NEW YORK, NY.- The Estate of David Smith and Hauser & Wirth jointly announced today the gallery’s exclusive worldwide representation of the Estate of the renowned late American sculptor and painter.

Hauser & Wirth will be exploring and expanding the legacy of David Smith (1906 – 1965), a titan of 20th-century art who, over the course of his 33-year career, transformed modernism into a robust but nuanced new artistic language spanning abstraction and figuration.

‘We are deeply honored by this extraordinary opportunity to work with the Estate of David Smith’, said Iwan Wirth, President, Hauser & Wirth. ‘It’s a privilege to fully engage with the vision and achievements of such a towering figure. From our perspective, Smith stands among the greatest innovators – Alberto Giacometti, Constantin Brancusi, Henry Moore, Alexander Calder – whose inventive thinking, materialization of space, and handling of materials brought a new and deeply humanist soul to sculpture. He is a giant among giants.’

Hauser & Wirth will work closely with the Smith family – the artist’s daughters Rebecca Smith and Candida Smith, and Peter Stevens, the executive director of the Estate – to further develop appreciation of Smith’s place in the contemporary global context through exhibitions and public programs in its spaces internationally; new publications and scholarly research on the artist’s work and influence; and support of institutional initiatives worldwide that include and explore Smith’s prodigious achievements.

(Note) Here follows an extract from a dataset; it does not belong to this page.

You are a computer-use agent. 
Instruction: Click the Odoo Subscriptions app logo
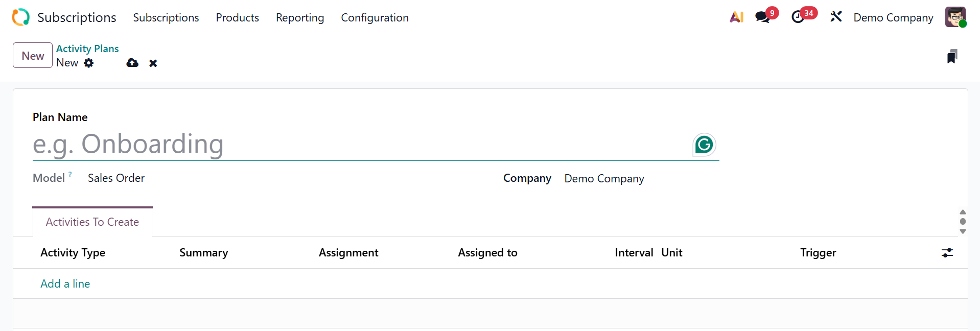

Peter Stevens, Executive Director, Estate of David Smith commented, ‘David Smith was a poetic, visionary innovator who refused to accept boundaries. Breaking down the distinctions between drawing, painting and sculpture, and merging nature and industry, he pioneered a fuller expressive language for sculpture. In his own lifetime, and in the 50 years since his death, his work has had a tremendous impact upon the world of art. We are truly excited to partner with Hauser & Wirth in telling this story and extending the artist’s influence into the future. We look forward to expanding our scholarly activities, including the forthcoming catalogue raisonné of sculpture, and to bringing David Smith’s work before ever-growing international audiences. The deeply personal passion of Iwan, Manuela, and Marc, fuel the gallery’s commitment to looking deeply into what art means in our time. We are delighted to be joining the Hauser & Wirth family.’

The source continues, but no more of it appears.